Congedata la Perizianda, il consulente di parte attrice affermava preliminarmente che essendo

“documentata” l’avvenuta ricorrenza di un “colpo di frusta”, fosse, in ogni caso, doveroso il riconoscimento di almeno due punti di invalidità, elevabili a cinque punti se una radiografia avesse accertato la sussistenza di un quadro cervico-artrosico.

Ribatteva pacatamente il CTU che, in assenza di una documentata “sindrome a ponte” non era a suo avviso prospettabile alcun nesso causale tra l’iniziale colpo di frusta ed una sintomatologia cervicalgica, accompagnata da limitazione funzionale, che - peraltro - la P. non lamentava affatto.

Controbatteva valorosamente il consulente di parte attrice che fosse comunque indispensabile l’esecuzione di un esame audio-vestibolare, dal quale sarebbe indubbiamente emersa una ipoacusia o una disriflessia labirintica, di chiara genesi traumatica e come tale adeguatamente risarcibile.

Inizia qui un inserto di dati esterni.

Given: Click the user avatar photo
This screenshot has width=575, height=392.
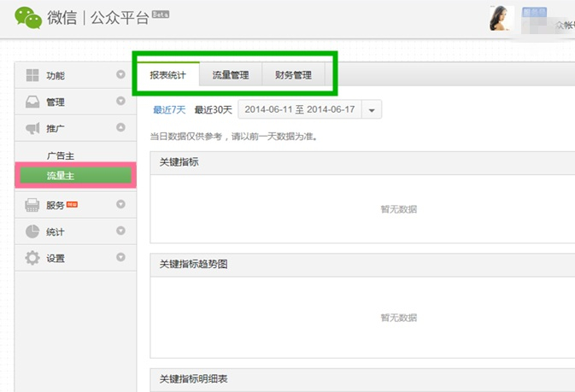Looking at the screenshot, I should tap(499, 19).
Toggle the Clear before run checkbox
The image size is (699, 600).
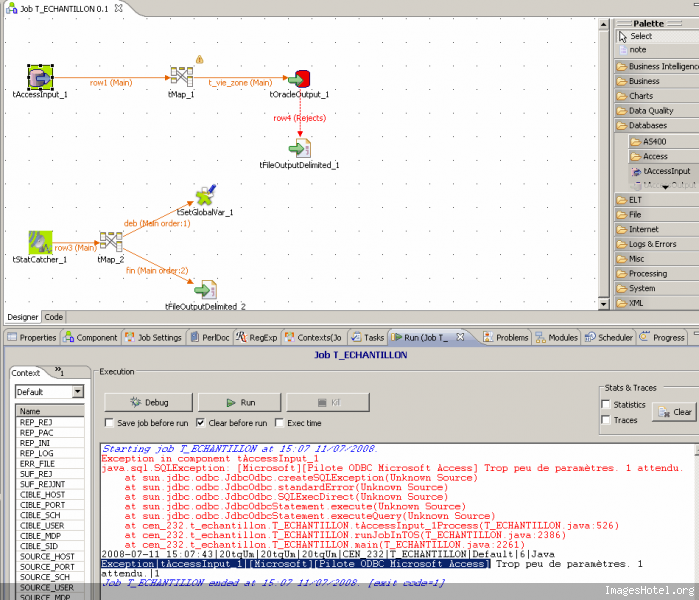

Ritenni a quel punto doveroso esprimere il sommesso parere che la opinione espressa dal consulente di parte attrice rivestisse indubbiamente valore scientifico, ma che la rilevanza medico legale di esso era piuttosto scarsa e concludevo che - in ogni caso - avrei atteso che il CTU depositasse il proprio elaborato, per commentarne il contenuto.

Dopo qualche mese leggevo l’elaborato in questione ed apprendevo che il CTU aveva eseguito personalmente - nella sua qualità di specialista otorinolaringoiatra - un esame audio-vestibolare, risultato del tutto normale ed aveva negato la permanenza di postumi risarcibili, riconoscendo qualche giorno di “temporanea”.

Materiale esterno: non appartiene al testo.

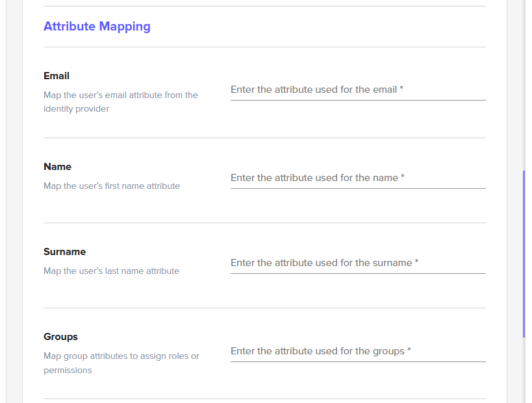This screenshot has height=403, width=532.
Task: Click the required asterisk in the surname placeholder
Action: [416, 263]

Ritengo a questo punto opportuno osservare che le mie relazioni medico legali, riguardanti i tre casi innanzi riportati, non hanno provocato alcun cenno di risposta da parte della Compagnia assicuratrice e degli avvocati ai quali sono stati inviate, ma ciò è indicativo del tipo di rapporti che intercorre tra il fiduciario medico legale - che assume il ruolo di consulente di parte convenuta - e l’avvocato fiduciario della Compagnia ed i funzionari della Compagnia stessa, in quanto è purtroppo tristemente noto che tutti questi personaggi sono teoricamente alleati nella stessa battaglia, ma parlano probabilmente lingua diversa e ritengono quindi inutile discutere collegialmente le questioni che li vedono coinvolti.

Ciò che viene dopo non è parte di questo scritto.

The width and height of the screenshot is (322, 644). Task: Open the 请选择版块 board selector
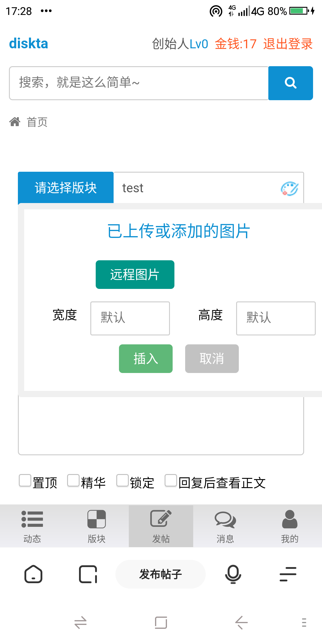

Indipendentemente da ciò, se il Magistrato Istruttore ricordasse al CTU, in sede di conferimento dell’incarico, il suo obbligo di prendere nota dei nominativi dei consulenti nominati dalle parti e la necessità di concordare preventivamente con gli stessi l’eventuale modifica della data delle operazioni peritali (ricordando al CTU che queste variazioni debbono essere tempestivamente comunicate al Magistrato, il quale deve anche essere edotto della mancata presentazione del Periziando all’inizio delle operazioni), probabilmente tante “cafonerie” potrebbero risultare inutili ed il Periziando - sovente, ma non sempre, innocente ed ignaro, apprenderebbe forse di aver affidato la tutela dei propri interessi a personaggi che non meritano la fiducia in essi riposta.

L’auspicio, con il quale concludo, è comunque che i medici legali abbiano sempre presente, allorché si trovino a svolgere la propria opera di consulente di parte attrice, o di parte convenuta, che essi costituiscono parte del procedimento, nel quale - specie allorché le operazioni si svolgono senza la presenza del Magistrato - rivestono ruolo determinante, in quanto dotati di potere di controllo sulla regolarità procedurale, il che comporta, in definitiva, l’assunzione di precise responsabilità, delle quali potrebbero, in qualunque momento, essere chiamati a rispondere, e risulterebbe quindi estremamente efficace che tale circostanza fosse illustrata (almeno verbalmente ed in forma cortese ed informale, ad evitare disappunto da parte dei medici legali che potrebbero sentirsi ingiustificatamente “ammoniti”) dal Magistrato, all’atto del conferimento dell’incarico peritale.